In Hebron, where 400 Jews live in heavily guarded compounds amid 100,000 Palestinians, Jewish settlers opened fire near Palestinians on Sunday after their vehicle was pelted with stones.


Israelis and Palestinians have logged scores of negotiating hours this month trying to come to terms on the Hebron withdrawal, which Israel committed to more than a year ago.


U.S. President Bill Clinton urged both Arafat and Israeli Prime Minister Benjamin Netanyahu in separate telephone calls Sunday to seal the deal.
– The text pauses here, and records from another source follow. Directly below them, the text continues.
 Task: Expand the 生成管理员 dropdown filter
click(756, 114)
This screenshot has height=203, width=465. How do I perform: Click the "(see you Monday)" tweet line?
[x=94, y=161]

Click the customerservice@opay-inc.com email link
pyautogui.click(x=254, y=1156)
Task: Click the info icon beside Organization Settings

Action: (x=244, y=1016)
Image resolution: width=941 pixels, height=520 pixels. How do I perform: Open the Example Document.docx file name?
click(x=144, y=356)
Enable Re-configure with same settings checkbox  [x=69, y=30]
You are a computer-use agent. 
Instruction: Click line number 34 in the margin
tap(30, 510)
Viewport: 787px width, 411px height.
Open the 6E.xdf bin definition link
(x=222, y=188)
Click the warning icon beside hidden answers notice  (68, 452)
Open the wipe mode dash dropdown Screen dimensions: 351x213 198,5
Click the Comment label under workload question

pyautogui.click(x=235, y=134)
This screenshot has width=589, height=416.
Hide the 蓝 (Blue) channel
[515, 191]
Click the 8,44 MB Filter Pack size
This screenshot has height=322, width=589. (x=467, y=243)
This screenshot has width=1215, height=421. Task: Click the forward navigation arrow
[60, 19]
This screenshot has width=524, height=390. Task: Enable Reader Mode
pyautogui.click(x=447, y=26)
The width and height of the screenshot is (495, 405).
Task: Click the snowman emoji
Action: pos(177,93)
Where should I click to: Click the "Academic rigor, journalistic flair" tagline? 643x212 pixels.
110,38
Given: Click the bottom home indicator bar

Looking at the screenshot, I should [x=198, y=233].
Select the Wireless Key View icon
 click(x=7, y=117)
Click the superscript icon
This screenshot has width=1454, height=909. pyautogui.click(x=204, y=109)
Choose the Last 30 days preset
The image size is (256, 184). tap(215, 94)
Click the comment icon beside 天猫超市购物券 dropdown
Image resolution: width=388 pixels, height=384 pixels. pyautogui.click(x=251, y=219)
Palestinians accuse Israel of trying to dictate new terms for the redeployment in Hebron, the last of seven towns the Jewish state agreed to hand over to Palestinian self-rule under a deal signed by the previous Labor government.


The troop redeployment has been delayed since March.


"The thing that's causing the delay at this moment is the absence of a decision or the absence of an order from the highest level on the Palestinian side for the delegation to complete this thing," Netanyahu told reporters Monday.


He said the deal could have been done days ago. "We're mad at Arafat. He's apparently trying to stall," said Netanyahu's spokesman Shai Bazak. Other Israeli officials said Arafat thought he might get a better deal after U.S. elections on Nov. 5.


"We are not thinking much about whether the agreement will be reached before the elections or after them. We want an agreement now," countered Palestinian negotiator Nabil Amr.


"When we reach answers to the questions on the table, we will sign the agreement whether it is tonight or after several days," Amr told Israel Radio.


Netanyahu, who ousted Labor in national elections last May, has said adjustments are necessary to safeguard the 400 Jews in Hebron.


Palestinians said the differences centered on Israel's demand for the right to pursue Palestinian militants into parts of Hebron it hands over to the PLO and what arms Palestinian police would be allowed to carry.